# [SOLVED] No A on Yamaha DX220 Keyboard



## jeffpm (Feb 2, 2012)

My keyboard has just started refusing to play any A in any octave. It also does not register the key as being pressed on the display. I am a qualified Aircraft Instrument Fitter, so should be able to handle fixing it, but because I am not familiar with the equipment I don't know where to start


----------



## jaythorpe522 (Sep 7, 2010)

Hi Jeff

Might not be the right forum, but will try...

First off, I would be careful assuming this is a hardware issue. Unless I'm mistaken, this is a sampled-voice piano.
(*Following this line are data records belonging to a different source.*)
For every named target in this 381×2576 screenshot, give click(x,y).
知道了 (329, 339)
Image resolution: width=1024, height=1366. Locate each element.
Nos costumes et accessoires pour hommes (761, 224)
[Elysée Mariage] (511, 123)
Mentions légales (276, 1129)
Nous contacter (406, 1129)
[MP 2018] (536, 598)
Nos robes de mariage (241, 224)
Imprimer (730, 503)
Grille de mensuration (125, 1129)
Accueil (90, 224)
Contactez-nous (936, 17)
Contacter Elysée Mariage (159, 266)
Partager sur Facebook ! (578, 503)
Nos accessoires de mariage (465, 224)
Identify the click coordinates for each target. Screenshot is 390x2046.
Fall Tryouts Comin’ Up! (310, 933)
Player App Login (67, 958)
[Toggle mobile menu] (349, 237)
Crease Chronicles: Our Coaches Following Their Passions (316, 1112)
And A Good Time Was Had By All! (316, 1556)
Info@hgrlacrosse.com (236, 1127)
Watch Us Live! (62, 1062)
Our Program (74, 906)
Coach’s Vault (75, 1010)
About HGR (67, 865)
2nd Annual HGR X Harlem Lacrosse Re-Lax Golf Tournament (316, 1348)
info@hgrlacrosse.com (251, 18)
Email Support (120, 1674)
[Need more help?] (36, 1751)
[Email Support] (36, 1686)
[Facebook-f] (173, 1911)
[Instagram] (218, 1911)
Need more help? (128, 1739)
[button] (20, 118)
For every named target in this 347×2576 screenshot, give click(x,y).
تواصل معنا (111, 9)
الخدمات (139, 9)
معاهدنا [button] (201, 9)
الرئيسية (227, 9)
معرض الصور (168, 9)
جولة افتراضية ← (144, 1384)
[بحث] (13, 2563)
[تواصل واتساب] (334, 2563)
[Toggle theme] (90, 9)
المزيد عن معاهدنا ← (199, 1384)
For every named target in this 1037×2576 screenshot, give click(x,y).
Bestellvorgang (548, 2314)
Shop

The file-structure can get corrupted (basically, your 'a's could be lost).

I've never taken apart anything nearly as complex as a dgx 220. The simple ones I have disassembled had a series of pressure sensitive strips running laterally. When food particles/other gunk got stuck under specific keys, they stopped working... so if you've been feeding the fornits (I hope at least one person gets the reference), they must live under your 'a's.

I will see if I can find schematics of some sort and see if there's any way a hardware issue could affect every octave of a note.

A "yamaha-qualified" dealer/repairman may be in your future...

jw


----------



## jeffpm (Feb 2, 2012)

*Re: No A on Yamaha DX220 Keyboard*

To jw: Suspected as much, am extremely grateful for any assistance. I am miles from anywhere and Yam Qual Tech would be a very expensive exercise which I can't afford at the moment. I am thinking that if you are right there must be a common point that is somehow frequency modulated. Thank you very much for taking the trouble to reply so promptly. Also posted on the keyboard forum, but it seems to be a technical issue.


----------



## jeffpm (Feb 2, 2012)

*Re: No A on Yamaha DX220 Keyboard*

With some direction from DickR on the keyboard forum, I took the keyboard apart and cleaned the keys pads and circuit board with a soft clean brush I had. It now works fine. Not a difficult job, Thanks again.


----------



## jaythorpe522 (Sep 7, 2010)

Jeff -- real glad it worked out for you. It's nice when a problem with an electronic device is simple electronics rather than software... 

If that forum allows cross-/external posting, can you post a link to that thread (or that forum) so that people searching for the problem in the future might better come across a solution?

Thanks, and glad it worked out for you!


----------



## jeffpm (Feb 2, 2012)

The link to the keyboard forum is http://www.keyboardforums.com/no-yamaha-dx220-keyboard-t23587-new-post.html
Hope this helps


----------